Luckily, India also continues to generate goodwill and support from large sections of non-Indians, especially in the advanced democracies of the world. It is a shining beacon, not just economically or politically, but culturally too in a world broken by hatred, violence, and fear.
The backbone of this new India is the new, globally self-aware Hindu resurgence. Despite jarring excesses or mistakes, it is this progressive and integral new Hindu identity that is perhaps the most far-reaching and exciting development, both intellectually and culturally. This upsurge, I agree, is still nascent and somewhat inchoate, but the forces that nurture and augment it are, thankfully, both robust and intelligent.
As to the ugly, there was one ungainly incident at a Canadian campus when a brother (and former JNU graduate) stopped, on ideological grounds, an official programme to which I was invited. Since I have already written about it, I’ll pass it over.
But the bad news is that India-haters and India-bashers also abound, not only in academia, but also in the community. Both are matters of grave concern.

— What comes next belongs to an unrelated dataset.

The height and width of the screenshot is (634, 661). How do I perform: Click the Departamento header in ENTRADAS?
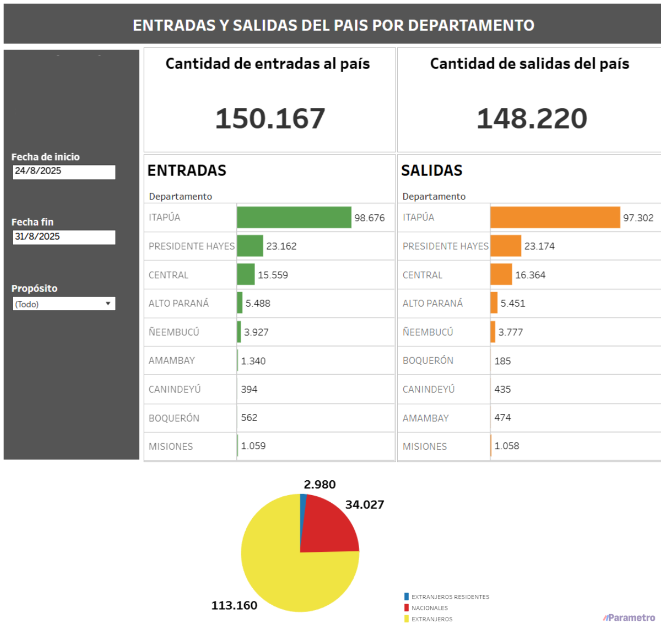point(180,196)
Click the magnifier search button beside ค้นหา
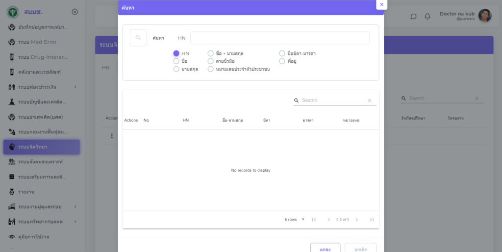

In universities and campuses, there are organised and determined groups of anti-Indians, many traditional radical or neo-Leftists, often Indians themselves. They are inveterate enemies of the “Modi Sarkar”, as they claim to be of global capitalism and neo-liberalism, even if their own security and prosperity in their host countries are underwritten by the latter.
Their rhetoric is peppered by gestures to human rights, anti-imperialism, anti-racism, and on. But the bottom line is that they will support violent separatist groups and movements across India. Incidentally, their hatred for India is literal, even the word “India” is anathema. They advocate this specious and, some would add, mischievous neologism, “South Asia”.
The main India-hating threat in overseas Indian communities is the neo-Khalistani assertion, often in tandem with Pakistani Islamist operatives. The most glaring recent instance of this is the Liberal Party motion, passed by the Ontario Assembly on April 7, 2017, declaring the 1984 anti-Sikh riots as “genocide”, moved by Harinder Malhi, a Liberal Party Member of the Provincial Parliament of Ontario.
Elected in 2014 from the riding (district) of Brampton-Springdale, she polled 16,927 votes to defeat her nearest rival, New Democratic Party candidate Gurpreet Dhillon by a margin of about 3,400 votes.
The resolution, which condemns “all forms of communal violence, hatred, hostility, prejudice, racism and intolerance in India”, is totally silent over the Khalistani terrorist violence. As many have pointed out, the resolution deliberately misused the word genocide, which is inapplicable in the context.
Ujjal Dosanjh, former British Columbia premier and federal minister, also a Sikh, accused Ontario premier Kathleen Wynne of “pandering to ethnic and religious minorities” and misusing “the term ‘racist’ to silence critics”. Neo-Khalistani groups thus exploited the ideological bad faith of left-liberals in Canada to slander India.
Almost as if not to be outdone, back home, Shiromani Akali Dal president Sukhbir Singh Badal “thanked” the Ontario Assembly on April 10, 2017, for “recognising the anti-Sikh riots in 1984 as genocide”: “We are grateful to the authorities and people of Ontario for this very touching gesture of compassion and solidarity,” he reportedly said.
The role of neo-Khalistani groups’ intervention in the recent Punjab Assembly elections is a matter that needs thorough investigation. Captain Amarinder Singh, current Congress chief minister, should be applauded for being perhaps the only leader of national stature to take an uncompromising stance against neo-Khalistanis.
One recurring thought I had — and for which I have not yet found a satisfactory answer — is why do they hate us so much? After all, a weak India also weakens Indians overseas, a fact that they very well recognise.